52 pages • 1 hour read
Irvin D. YalomA modern alternative to SparkNotes and CliffsNotes, SuperSummary offers high-quality Study Guides with detailed chapter summaries and analysis of major themes, characters, and more.
The novel imagines the lives of historical figures. Dr. Josef Breuer was a pioneering neurologist and one of the founders of modern psychology. His discovery of the role of the inner ear in regulating balance is referenced in the novel. Breuer is best known today for his treatment, together with his younger protégé Sigmund Freud, of Bertha Pappenheim, referred to pseudonymously in both men’s writings as Anna O. She exhibited a range of physical symptoms, including paralysis and loss of vision, and Breuer noticed that those symptoms seemed to lessen as she talked about them. Bertha’s conversations with Breuer and Freud later formed the basis for Freud’s early theories of psychoanalysis. Importantly, it was Bertha herself who coined the phrase “talking cure” to describe her treatment, and she also originated the term “chimney sweeping,” which both Breuer and Nietzsche use throughout the novel. A key contention of the book is that psychotherapy is always a collaboration between therapist and patient, and insufficient attention has been paid to Bertha’s own active role in the development of talk therapy.
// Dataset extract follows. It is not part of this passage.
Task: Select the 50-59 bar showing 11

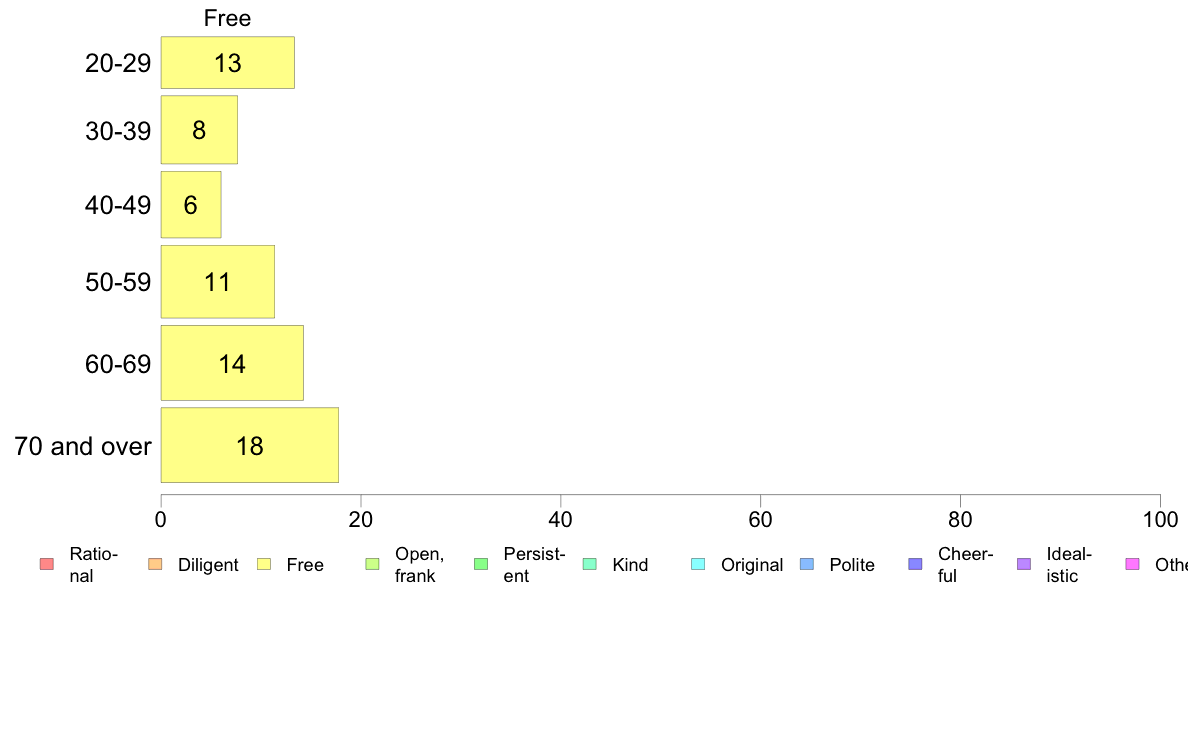Action: (x=217, y=282)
Josef Breuer is 40 years old at the time of the novel. He has made two important scientific discoveries. Breuer’s background as a physician brings him into frequent contact with patients who exhibit symptoms of mental health challenges. Breuer ultimately came to believe that mental illness arose from past traumas that had not been sufficiently processed (Sandhu, Pavi. “Step Aside Freud: Josef Breuer is the True Father of Modern Psychotherapy.” The Scientific American, 30 June 2015). In Studies in Hysteria (1895), Breuer and Freud maintain that “[i]f the individual is unable to feel and express the emotions related to the traumatic experience, they are dissociated, that is, isolated in a separate state of consciousness that is inaccessible to ordinary awareness” (Sandhu). As Breuer developed his understanding of how trauma can cause mental illness, he likewise developed treatment approaches that involved accessing the original trauma by using talk therapy and hypnosis.
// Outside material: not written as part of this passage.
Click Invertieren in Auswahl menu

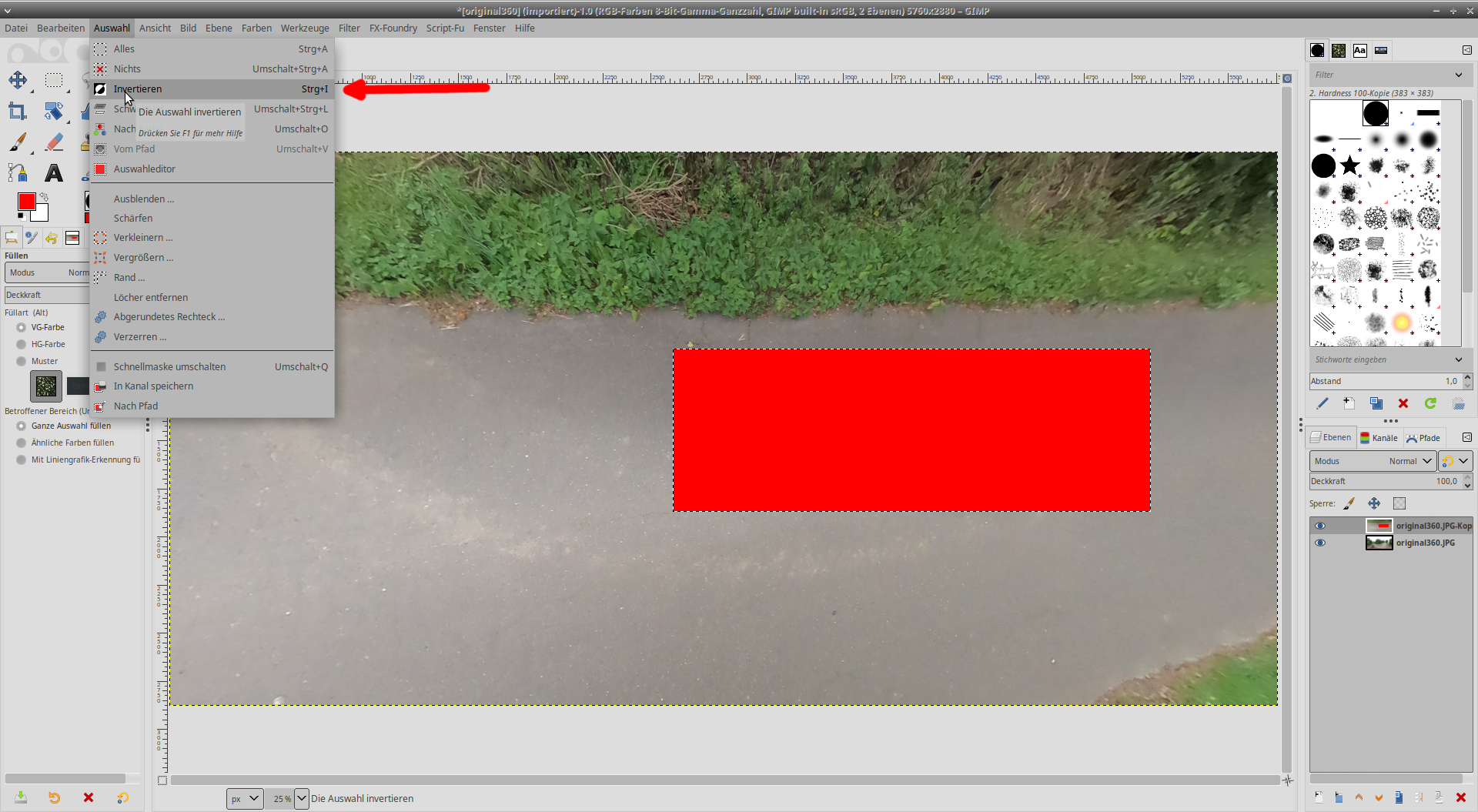pyautogui.click(x=138, y=89)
Freud is perhaps more universally known in the 21st century than his mentor. Many people will recognize his ideas of the subconscious within the novel. When the novel takes place, Freud is 29. He and Breuer discuss principles of psychoanalysis and talk therapy, and Freud’s claims to Breuer are more assertive and advanced. In the novel, Breuer remains somewhat skeptical of Freud’s insistence that there is a segment of the mind that is inaccessible to conscious thought and that imposes itself on an individual’s behavior without their awareness. As a young physician in the novel, Freud has not yet brought these ideas to the general public. However, when he did, his theories changed the nature of psychology. Breuer and Freud eventually became distanced from each other, and their collaboration ended because “Freud increasingly grew to believe that conflicts related to sexuality played an essential role in all cases of hysteria,” while Breuer maintained that “the phenomenon of dissociation due to trauma, which was implicit in his theory of hypnoid states, was more fundamental” (Sandhu). In the decades since, developments in psychology have largely borne out Breuer’s side of this debate, yet Freud’s theories—even the ones that have been roundly debunked from a scientific perspective—remain foundational to modern culture.
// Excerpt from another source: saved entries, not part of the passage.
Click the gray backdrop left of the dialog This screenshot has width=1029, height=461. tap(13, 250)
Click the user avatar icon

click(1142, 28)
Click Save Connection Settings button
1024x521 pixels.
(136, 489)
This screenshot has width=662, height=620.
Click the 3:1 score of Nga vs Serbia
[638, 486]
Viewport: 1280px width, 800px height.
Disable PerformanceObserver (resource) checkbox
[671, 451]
Friedrich Nietzsche was a 19th-century German philosopher and writer. Many of his sayings and aphorisms, such as “whatever doesn’t kill me makes me stronger,” have become part of the modern lexicon. He also is famous for his somewhat misunderstood assertion, in The Gay Science, that “God is dead.” Read in context, the statement means that, since the rise of scientific rationalism in the Age of Enlightenment, collective religious faith is no longer the world’s primary source of meaning. Prophetic and aphoristic as always, Nietzsche pronounces these words as both lament and celebration: The world has lost the stories and myths that gave it meaning for thousands of years. In the absence of those myths—the absence of God—human beings will now have to invent new rituals and new myths in order to imbue the world with meaning for a new age. This is the surprisingly hopeful conclusion of Nietzsche’s famous nihilism—if the world has no inherent meaning, then it is up to us to give it meaning, and thus the possibilities are limitless. Nietzsche was a close study of human psychology, and “[m]any of [his] criticisms [of traditional European moral commitments] rely on psychological diagnoses that expose false consciousness infecting people’s received idea” (“Friedrich Nietzsche.” Stanford Encyclopedia of Philosophy, 19 May 2022). At the time of the novel’s present, Nietzsche is 38 years old and in failing health. He lived another 18 years and died in 1900.